Local PBS station showed the 1966 movie "The Russians are Coming! The Russians are Coming!" last week. I had watched the movie when it was new, and had been sort of wanting to see it again.
The first time was with several of my nerd buddies, in the K-State Student Union. I'm pretty sure we got bored with the movie and went down to the Union basement to bowl a few lines, because most of the movie was totally unfamiliar this time.
Super-condensed plot: A Russian submarine spying on the East Coast runs aground on a small island near Martha's Vineyard. A few crewmen form a commando cadre, taking hostages, cutting phone lines, stealing cars, aiming to borrow a large enough boat to pull the sub from the beach before the US Govt catches on. The locals, all well-armed, cause even more chaos by generating and responding to wild rumors. A bunch of other stuff happens, and finally the sub itself confronts the armed citizens, threatening to blow the town to smithereens if the town doesn't return one of the commandos. (In fact the lost commando has fallen in love with one of the local girls, and they are mooning and spooning.) Amid the tense confrontation, a local boy climbs into the church steeple to watch, then falls out of the steeple and gets caught on a protruding beam 50 feet from the ground. Predictably the sub crew, showing their basic humanity, swarm ashore and help the locals build a sort of human pyramid to rescue the boy. By that time the Air Force is finally on the way, but the locals don't want to see their newfound friends destroyed by a bomber ... so they form a convoy of small boats to escort the sub out to international waters, and the fighter planes can't bring themselves to bomb the locals.
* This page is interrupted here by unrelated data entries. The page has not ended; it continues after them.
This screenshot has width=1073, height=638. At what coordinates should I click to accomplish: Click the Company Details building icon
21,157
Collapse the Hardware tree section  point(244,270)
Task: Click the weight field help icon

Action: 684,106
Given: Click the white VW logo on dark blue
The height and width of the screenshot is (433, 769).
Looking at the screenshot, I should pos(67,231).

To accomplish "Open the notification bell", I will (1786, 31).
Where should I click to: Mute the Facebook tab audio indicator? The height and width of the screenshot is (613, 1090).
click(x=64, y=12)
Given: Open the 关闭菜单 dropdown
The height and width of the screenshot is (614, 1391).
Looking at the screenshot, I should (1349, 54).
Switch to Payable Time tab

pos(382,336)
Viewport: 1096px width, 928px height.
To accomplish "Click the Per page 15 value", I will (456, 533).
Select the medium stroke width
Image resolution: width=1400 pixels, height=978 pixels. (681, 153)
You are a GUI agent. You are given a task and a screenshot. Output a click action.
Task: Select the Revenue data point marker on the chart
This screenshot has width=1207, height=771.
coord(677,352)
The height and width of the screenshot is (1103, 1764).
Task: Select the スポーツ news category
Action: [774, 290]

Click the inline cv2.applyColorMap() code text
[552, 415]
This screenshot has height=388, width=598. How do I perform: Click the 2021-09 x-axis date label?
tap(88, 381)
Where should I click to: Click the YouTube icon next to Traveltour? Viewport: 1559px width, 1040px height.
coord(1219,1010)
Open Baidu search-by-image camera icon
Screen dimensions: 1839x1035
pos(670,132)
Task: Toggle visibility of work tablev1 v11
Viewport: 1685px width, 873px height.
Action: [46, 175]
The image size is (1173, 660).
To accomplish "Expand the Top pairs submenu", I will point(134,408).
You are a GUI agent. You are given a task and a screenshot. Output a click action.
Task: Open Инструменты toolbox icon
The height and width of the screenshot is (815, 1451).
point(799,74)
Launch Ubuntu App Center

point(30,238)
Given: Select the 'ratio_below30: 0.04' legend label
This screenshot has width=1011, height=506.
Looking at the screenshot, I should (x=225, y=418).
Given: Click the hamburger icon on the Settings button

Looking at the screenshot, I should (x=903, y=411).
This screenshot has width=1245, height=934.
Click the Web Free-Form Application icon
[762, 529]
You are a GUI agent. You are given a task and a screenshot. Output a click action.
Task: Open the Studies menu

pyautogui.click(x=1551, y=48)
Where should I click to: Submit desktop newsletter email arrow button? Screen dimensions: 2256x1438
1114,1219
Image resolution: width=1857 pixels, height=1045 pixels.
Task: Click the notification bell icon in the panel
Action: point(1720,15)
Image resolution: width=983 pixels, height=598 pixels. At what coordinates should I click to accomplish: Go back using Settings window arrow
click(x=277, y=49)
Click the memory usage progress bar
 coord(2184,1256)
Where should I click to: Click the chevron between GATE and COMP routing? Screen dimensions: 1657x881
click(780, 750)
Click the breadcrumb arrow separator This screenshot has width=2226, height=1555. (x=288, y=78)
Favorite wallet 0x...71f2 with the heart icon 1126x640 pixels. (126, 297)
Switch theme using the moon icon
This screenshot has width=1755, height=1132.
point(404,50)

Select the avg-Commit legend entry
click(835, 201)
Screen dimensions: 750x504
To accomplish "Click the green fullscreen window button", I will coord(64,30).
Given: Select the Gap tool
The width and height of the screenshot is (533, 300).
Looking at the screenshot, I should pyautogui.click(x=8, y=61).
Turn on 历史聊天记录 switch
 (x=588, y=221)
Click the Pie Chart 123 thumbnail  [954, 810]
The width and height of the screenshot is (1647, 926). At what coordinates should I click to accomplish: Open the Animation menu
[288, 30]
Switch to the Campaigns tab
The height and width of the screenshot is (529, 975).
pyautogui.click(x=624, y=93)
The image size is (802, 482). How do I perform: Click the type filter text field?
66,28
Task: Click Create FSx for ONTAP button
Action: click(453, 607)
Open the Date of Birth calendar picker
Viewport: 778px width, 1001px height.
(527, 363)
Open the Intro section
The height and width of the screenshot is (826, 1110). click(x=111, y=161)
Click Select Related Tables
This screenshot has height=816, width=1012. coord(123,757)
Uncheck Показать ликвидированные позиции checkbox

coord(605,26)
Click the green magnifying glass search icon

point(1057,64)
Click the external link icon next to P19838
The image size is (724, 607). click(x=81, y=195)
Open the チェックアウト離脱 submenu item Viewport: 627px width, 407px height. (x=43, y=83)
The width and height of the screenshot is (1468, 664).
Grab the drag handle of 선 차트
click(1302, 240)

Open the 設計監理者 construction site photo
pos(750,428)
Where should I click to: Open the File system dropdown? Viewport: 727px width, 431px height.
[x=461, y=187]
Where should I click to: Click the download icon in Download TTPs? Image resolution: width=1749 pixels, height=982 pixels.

What would happen today? The Russians could still land accidentally, because they're still as incompetent as ever. But the rest is impossible. If any locals brandished guns against the Russkis, the police would instantly kill the locals, bring in tanks to destroy their homes (alias "Sick perverted nativist compounds"), and hire the Russkis as Cultural Diversity Consultants to help investigate all the relatives, associates and ancestors of the evil gun-brandishers, and to bring false charges against all such Sick Perverted Nativist Wackos, yea unto the seventieth generation.
However! The officials would soon be sorely disappointed. They'd find the ordinary Russians had never heard of Diversity, which was strictly a poison for foreign consumption. Russians are ferociously patriotic, racist, anti-Jewish, and anti-homosexual, with an intensity that was never common in America. In fact the Russians would understand the gun-brandishing citizens quite easily, and the Russians would also understand the Stalinist officials only too well.